Dataset excerpts
·····

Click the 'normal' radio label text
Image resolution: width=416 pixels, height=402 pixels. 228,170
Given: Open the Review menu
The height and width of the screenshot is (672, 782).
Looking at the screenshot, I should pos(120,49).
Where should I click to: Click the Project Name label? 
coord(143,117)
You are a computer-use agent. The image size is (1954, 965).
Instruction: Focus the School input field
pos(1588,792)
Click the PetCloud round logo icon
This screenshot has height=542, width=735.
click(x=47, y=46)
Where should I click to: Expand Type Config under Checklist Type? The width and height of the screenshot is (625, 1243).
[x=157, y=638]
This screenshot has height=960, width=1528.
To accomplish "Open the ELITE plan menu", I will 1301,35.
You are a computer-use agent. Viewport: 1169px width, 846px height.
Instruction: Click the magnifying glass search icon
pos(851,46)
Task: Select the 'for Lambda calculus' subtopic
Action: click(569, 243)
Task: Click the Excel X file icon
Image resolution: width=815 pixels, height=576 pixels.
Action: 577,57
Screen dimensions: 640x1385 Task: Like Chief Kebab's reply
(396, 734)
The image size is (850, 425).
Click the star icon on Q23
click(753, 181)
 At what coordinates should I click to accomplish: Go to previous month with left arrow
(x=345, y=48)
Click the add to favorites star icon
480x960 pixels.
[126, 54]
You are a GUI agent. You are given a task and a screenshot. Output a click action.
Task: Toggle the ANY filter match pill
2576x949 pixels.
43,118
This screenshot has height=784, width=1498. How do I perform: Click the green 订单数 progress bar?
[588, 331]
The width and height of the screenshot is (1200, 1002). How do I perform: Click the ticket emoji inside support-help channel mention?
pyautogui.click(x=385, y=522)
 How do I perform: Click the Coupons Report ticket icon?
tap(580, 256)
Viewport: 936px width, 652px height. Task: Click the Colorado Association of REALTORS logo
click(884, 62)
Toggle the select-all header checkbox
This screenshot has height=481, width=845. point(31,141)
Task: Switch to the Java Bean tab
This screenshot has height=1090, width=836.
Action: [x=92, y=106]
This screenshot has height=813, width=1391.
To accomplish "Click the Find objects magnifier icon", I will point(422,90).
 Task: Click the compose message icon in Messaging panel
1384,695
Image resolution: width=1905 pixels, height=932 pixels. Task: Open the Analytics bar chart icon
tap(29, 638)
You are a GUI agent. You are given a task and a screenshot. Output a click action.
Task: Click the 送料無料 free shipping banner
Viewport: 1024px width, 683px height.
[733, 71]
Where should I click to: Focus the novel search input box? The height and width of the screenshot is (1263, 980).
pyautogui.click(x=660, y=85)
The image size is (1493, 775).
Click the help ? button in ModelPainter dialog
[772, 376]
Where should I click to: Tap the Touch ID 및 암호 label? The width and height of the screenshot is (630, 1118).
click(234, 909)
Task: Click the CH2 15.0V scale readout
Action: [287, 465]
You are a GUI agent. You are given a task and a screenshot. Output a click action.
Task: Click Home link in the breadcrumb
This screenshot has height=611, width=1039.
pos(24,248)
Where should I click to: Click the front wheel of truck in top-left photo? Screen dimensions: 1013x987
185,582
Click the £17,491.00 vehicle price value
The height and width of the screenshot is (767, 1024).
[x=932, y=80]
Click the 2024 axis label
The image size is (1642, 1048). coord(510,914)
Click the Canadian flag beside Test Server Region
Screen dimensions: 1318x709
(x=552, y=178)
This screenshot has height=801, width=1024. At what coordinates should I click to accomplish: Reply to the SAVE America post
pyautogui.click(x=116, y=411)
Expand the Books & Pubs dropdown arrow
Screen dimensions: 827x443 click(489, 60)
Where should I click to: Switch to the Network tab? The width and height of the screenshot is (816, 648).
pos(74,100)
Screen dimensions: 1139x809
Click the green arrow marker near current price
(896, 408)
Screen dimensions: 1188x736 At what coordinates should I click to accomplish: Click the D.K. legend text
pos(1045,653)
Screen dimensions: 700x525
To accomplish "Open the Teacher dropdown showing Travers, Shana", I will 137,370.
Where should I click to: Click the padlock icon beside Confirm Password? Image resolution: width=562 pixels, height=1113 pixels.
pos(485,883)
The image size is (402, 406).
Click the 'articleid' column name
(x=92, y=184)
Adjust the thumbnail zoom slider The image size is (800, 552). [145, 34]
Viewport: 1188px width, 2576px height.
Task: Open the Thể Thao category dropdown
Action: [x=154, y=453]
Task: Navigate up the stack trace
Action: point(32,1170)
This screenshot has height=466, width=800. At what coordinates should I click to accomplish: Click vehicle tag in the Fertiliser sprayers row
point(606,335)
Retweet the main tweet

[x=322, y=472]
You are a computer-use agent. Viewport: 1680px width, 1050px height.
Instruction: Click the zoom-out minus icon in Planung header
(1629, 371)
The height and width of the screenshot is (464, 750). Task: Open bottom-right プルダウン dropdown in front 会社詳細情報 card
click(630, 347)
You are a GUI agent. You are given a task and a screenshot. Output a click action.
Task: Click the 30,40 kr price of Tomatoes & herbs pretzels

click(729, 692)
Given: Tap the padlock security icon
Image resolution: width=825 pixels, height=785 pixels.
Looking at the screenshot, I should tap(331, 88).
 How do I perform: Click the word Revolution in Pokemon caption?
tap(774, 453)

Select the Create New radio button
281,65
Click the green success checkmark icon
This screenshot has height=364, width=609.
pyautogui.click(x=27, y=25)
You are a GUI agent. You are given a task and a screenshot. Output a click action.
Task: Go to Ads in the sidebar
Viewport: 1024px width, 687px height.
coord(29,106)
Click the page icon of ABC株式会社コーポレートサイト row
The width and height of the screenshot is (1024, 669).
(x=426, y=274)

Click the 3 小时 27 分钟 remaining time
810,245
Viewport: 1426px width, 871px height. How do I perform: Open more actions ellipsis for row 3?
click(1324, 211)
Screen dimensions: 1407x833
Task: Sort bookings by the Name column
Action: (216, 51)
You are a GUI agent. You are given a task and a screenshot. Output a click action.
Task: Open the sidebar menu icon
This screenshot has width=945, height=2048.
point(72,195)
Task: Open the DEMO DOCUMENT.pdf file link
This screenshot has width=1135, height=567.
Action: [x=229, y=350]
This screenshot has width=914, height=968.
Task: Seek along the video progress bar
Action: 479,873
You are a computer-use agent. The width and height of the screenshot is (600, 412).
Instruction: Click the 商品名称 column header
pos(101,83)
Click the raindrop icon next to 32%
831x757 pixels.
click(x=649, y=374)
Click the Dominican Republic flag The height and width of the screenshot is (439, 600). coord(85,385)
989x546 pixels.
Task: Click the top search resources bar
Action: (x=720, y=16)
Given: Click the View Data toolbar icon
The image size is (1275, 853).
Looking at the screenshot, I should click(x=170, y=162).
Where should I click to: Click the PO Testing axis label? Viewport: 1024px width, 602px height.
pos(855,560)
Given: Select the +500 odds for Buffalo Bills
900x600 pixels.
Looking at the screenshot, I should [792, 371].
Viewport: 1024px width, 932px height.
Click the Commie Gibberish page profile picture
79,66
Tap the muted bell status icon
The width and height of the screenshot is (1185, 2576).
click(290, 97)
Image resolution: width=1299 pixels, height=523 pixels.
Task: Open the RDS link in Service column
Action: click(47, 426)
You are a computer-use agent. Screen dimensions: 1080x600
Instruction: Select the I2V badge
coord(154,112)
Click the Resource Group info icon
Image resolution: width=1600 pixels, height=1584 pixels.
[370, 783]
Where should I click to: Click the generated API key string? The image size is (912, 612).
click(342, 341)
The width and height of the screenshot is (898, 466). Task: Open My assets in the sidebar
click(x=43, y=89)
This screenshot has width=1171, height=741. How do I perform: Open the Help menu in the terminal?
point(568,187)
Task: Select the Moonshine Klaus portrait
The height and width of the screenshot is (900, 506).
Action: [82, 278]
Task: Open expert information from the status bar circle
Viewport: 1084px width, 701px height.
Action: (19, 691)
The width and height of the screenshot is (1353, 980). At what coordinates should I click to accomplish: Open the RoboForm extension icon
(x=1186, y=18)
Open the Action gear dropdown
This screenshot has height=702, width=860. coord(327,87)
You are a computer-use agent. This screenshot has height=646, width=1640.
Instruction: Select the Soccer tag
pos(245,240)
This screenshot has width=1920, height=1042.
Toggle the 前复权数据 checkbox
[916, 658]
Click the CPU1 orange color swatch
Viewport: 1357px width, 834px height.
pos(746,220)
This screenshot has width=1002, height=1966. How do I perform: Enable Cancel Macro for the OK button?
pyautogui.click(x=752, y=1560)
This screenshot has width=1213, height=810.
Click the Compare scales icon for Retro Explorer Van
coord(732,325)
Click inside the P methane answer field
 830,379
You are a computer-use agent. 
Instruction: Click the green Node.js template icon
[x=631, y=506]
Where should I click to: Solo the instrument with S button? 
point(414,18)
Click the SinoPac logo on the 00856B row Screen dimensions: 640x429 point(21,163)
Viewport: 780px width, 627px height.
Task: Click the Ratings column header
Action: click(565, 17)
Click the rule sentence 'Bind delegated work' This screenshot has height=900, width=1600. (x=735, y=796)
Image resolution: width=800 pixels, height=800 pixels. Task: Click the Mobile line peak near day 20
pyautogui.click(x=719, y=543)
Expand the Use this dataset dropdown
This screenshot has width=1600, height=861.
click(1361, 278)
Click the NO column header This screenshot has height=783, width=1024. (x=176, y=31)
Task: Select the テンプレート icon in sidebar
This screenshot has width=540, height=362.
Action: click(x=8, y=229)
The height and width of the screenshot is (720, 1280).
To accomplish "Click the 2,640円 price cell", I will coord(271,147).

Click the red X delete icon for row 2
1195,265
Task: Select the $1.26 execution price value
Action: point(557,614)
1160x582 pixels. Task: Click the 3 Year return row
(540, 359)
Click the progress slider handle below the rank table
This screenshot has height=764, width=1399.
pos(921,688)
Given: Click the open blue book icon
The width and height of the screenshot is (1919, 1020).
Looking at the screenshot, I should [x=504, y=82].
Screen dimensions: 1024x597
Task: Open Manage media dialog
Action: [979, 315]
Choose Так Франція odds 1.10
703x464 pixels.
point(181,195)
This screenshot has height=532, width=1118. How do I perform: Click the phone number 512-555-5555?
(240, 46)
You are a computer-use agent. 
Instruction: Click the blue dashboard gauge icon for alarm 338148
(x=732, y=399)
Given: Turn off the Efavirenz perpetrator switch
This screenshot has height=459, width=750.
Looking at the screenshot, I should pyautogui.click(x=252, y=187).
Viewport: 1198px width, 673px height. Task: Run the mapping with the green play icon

·····

> _Task prompt_: Your answer should be the lines above, from the line containing "Image resolution: width=815" up to and including the line containing "This screenshot has height=813, width=1391.", reproduced exactly and with nothing else.

> _Task response_:
Image resolution: width=815 pixels, height=576 pixels.
Action: 577,57
Screen dimensions: 640x1385 Task: Like Chief Kebab's reply
(396, 734)
The image size is (850, 425).
Click the star icon on Q23
click(753, 181)
 At what coordinates should I click to accomplish: Go to previous month with left arrow
(x=345, y=48)
Click the add to favorites star icon
480x960 pixels.
[126, 54]
You are a GUI agent. You are given a task and a screenshot. Output a click action.
Task: Toggle the ANY filter match pill
2576x949 pixels.
43,118
This screenshot has height=784, width=1498. How do I perform: Click the green 订单数 progress bar?
[588, 331]
The width and height of the screenshot is (1200, 1002). How do I perform: Click the ticket emoji inside support-help channel mention?
pyautogui.click(x=385, y=522)
 How do I perform: Click the Coupons Report ticket icon?
tap(580, 256)
Viewport: 936px width, 652px height. Task: Click the Colorado Association of REALTORS logo
click(884, 62)
Toggle the select-all header checkbox
This screenshot has height=481, width=845. point(31,141)
Task: Switch to the Java Bean tab
This screenshot has height=1090, width=836.
Action: [x=92, y=106]
This screenshot has height=813, width=1391.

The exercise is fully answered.